Israel’s opposition leader calls on Netanyahu to resign over Hamas attack

Yair Lapid says the country has lost confidence in Netanyahu’s leadership after the security failure on October 7.

Yair Lapid
Yair Lapid has called on Prime Minister Benjamin Netanyahu to step down 'immediately' [Abir Sultan/Reuters]

Israeli opposition leader Yair Lapid has called on Prime Minister Benjamin Netanyahu to step down “immediately”, amid Israel’s indiscriminate bombardment of Gaza in response to Hamas’s October 7 attack.

Lapid called for a no-confidence vote in parliament that would allow for the formation of a new government led by another prime minister.

“Netanyahu should leave immediately … We need change, Netanyahu cannot remain prime minister,” Lapid said on Wednesday in an interview with an Israeli news channel.

Lapid accuses Netanyahu and the security apparatus under his leadership of an “unpardonable failure” for not preventing the October 7 attack.

“We cannot allow ourselves to carry out a long campaign under a prime minister who has lost the people’s trust,” he said.

Four days after Hamas’s surprise October 7 attack on Israel, Netanyahu and another opposition leader, Benny Gantz, announced an agreement to form an “emergency government” for the duration of the war, but Lapid refused to join.

This is the first time Lapid has called for Netanyahu to step down saying that the situation does not warrant early elections, rather the parties should opt for a national reconstruction with another prime minister from Netanyahu’s Likud party.

In a statement posted to Telegram, Likud immediately rebuffed the call, saying such a proposal in a “time of war” was “shameful”.

More than 11,500 Palestinians have been killed since Israel began bombarding the besieged enclave on October 7 after Hamas launched a surprise attack on Israel killing about 1,200 people and taking more than 200 captive.

The UN Security Council passed a resolution on Wednesday calling for “urgent and extended humanitarian pauses and corridors throughout the Gaza Strip” to allow for aid delivery and medical evacuations, “corridors throughout the Gaza Strip for a sufficient number of days” to safeguard civilians, particularly children, and asked for the unconditional release of captives held in Gaza.

::::::::

▶ [Problem set]:
- a) Summarize the article on Yair Lapid's call for Netanyahu's resignation in two sentences.
- b) Reproduce everything in the article from "In a statement" down to "than 200 captive.".
The lines after the article play no part in this.

▶ [Source material]:

::::::::

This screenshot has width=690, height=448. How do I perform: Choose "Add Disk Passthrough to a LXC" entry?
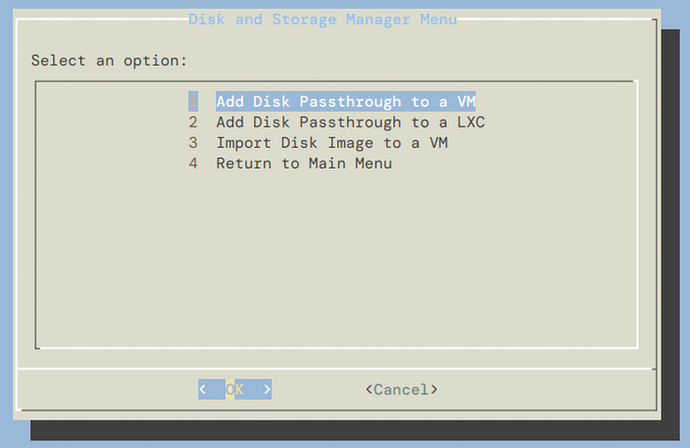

::::::::

▶ [Response list]:
- a) Israeli opposition leader Yair Lapid called on Prime Minister Benjamin Netanyahu to step down immediately, accusing him and the security apparatus under his leadership of an "unpardonable failure" for not preventing the October 7 Hamas attack. Lapid sought a no-confidence vote that would allow a new government under another prime minister from Netanyahu's Likud party, a proposal that Likud rebuffed as "shameful" in a "time of war."

- b)
In a statement posted to Telegram, Likud immediately rebuffed the call, saying such a proposal in a “time of war” was “shameful”.

More than 11,500 Palestinians have been killed since Israel began bombarding the besieged enclave on October 7 after Hamas launched a surprise attack on Israel killing about 1,200 people and taking more than 200 captive.